Actinium Pharmaceuticals, Inc., a biopharmaceutical company that develops innovative targeted payload immunotherapeutics based on its radiopharmaceutical expertise and its proprietary APIT platform, and Fred Hutchinson Cancer Research Centre (FHCRC), a world leader in research to prevent, detect and treat cancer and other life-threatening diseases, have signed an exclusive worldwide license agreement for BC8.
BC8 is an investigational monoclonal antibody developed to target and eradicate cancerous and other white blood cells in preparation for a haematopoietic stem cell transplantation. BC8, developed by the Hutchinson Centre, delivers radioactive isotopes directly to the target cells in order to avoid effects of radiation on most healthy tissues.
Under the terms of the licence, Actinium Pharmaceuticals has worldwide rights to develop and commercialize BC8. The Hutchinson Centre will receive milestone payments and research support funding. Upon commercialization, the Hutchinson Center will also receive royalties on product sales.
Haematopoietic stem cell transplantation (HSCT) is the fastest growing hospital procedure in the US. Between 2004 and 2007, the most recent available data, procedure related hospital stays grew 51.3 per cent, according to the US Government Agency for Healthcare Research and Quality.
“Even though most patients with blood cancers are commonly older than 50, currently available preparatory regimens for HSCT, the only potentially curative procedure for many patients, may be intolerable or completely ineffective for those patients. By using BC8 to deliver radiation directly to the diseased bone marrow and lymphatic system we hope to provide the most high-risk patients for the first time with a real possibility of a cure,” said John Pagel, MD, PhD, associate member of the Clinical Research Division at the Hutchinson Centre and a haematopoietic stem cell transplantation expert.

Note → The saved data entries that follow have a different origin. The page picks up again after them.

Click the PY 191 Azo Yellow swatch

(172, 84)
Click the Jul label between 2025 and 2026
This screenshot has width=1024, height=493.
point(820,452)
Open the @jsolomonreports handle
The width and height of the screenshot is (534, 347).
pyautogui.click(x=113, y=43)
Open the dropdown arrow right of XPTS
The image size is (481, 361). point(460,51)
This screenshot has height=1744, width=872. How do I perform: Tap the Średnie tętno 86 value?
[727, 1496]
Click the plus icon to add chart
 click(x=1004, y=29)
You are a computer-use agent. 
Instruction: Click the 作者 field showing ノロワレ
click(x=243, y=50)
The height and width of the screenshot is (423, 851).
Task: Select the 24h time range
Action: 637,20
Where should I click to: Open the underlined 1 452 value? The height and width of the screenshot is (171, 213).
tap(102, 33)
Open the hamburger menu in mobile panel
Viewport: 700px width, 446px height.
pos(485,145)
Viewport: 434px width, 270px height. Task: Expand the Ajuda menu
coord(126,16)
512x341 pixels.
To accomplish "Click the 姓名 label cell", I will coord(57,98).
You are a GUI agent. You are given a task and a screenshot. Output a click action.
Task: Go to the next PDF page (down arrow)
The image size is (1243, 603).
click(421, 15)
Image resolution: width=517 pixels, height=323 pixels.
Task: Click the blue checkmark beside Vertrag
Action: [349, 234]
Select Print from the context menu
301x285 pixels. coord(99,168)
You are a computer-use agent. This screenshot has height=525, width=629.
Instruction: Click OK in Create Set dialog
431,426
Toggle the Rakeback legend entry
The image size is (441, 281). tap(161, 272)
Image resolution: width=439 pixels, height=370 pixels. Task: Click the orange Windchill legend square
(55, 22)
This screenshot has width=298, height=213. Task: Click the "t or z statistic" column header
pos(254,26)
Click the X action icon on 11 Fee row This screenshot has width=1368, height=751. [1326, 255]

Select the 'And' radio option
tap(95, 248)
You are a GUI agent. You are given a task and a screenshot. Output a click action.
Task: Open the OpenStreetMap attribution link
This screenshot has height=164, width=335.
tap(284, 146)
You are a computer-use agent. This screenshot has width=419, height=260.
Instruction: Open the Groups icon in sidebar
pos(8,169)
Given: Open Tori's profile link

BC8 can be labeled with a variety of isotopes depending on the type of cancer that necessitated preparation for HSCT. Most advanced in development is BC8 labeled with iodine 131 (I-131), the drug candidate called Iomab-B. Iomab-B has already been administered in a number of phase I and II human clinical trials at the Hutchinson Centre in more than 250 patients. Results from these trials evaluating BC8 labeled with radioisotopes have indicated efficacy in a number of blood cancer conditions. In relapsed and refractory acute myeloid leukaemia (AML) patients over the age of 50, treatment with Iomab-B has enabled successful transplants leading to extended survival in approximately one third of the patients. Currently available transplant preparation modalities for such patients are generally considered futile by physicians.
“Actinium Pharmaceuticals intends to progress Iomab-B development into a multicentre trial as soon as possible,” said Dragan Cicic, MD, president and CEO of Actinium Pharmaceuticals. “We are delighted that this license could provide us an opportunity to advance the Iomab-B drug candidate into final clinical studies with the goal of making it available to patients in the shortest possible time. We intend to work in parallel on developing an additional drug candidate by labeling the BC8 antibody with actinium 225 isotope using our proprietary Alpha Particle Immunotherapy Technology (APIT) platform, which we expect will allow us to expand the product’s market potential.”
BC8 is a novel murine monoclonal antibody developed by Fred Hutchinson Cancer Research Centre to target CD45, a pan-leukocytic antigen widely expressed on white blood cells. This broad yet restricted to white blood cells only expression of the antigen makes BC8 potentially useful in preparation for hematopoietic stem cell transplantation in a number of blood cancer indications, including acute myeloid leukemia (AML), chronic myeloid leukaemia (CML), acute lymphoblastic leukaemia (ALL), chronic lymphocytic leukaemia (CLL), Hodgkin disease (HD), Non-Hodgkin lymphomas (NHL) and multiple myeloma (MM). When labeled with radioactive isotopes, BC8 carries radioactivity directly to the site of cancerous growth while avoiding effects of radiation on most healthy tissues.
Hematopoietic stem cell transplantation is a $1.3 billion per year market in the US.
Actinium Pharmaceuticals, Inc. develops innovative targeted payload immunotherapeutics based on its radiopharmaceutical expertise and its proprietary APIT platform for the therapeutic utilization of alpha particle emitting actinium-225 and bismuth-213 isotopes in association with monoclonal antibodies.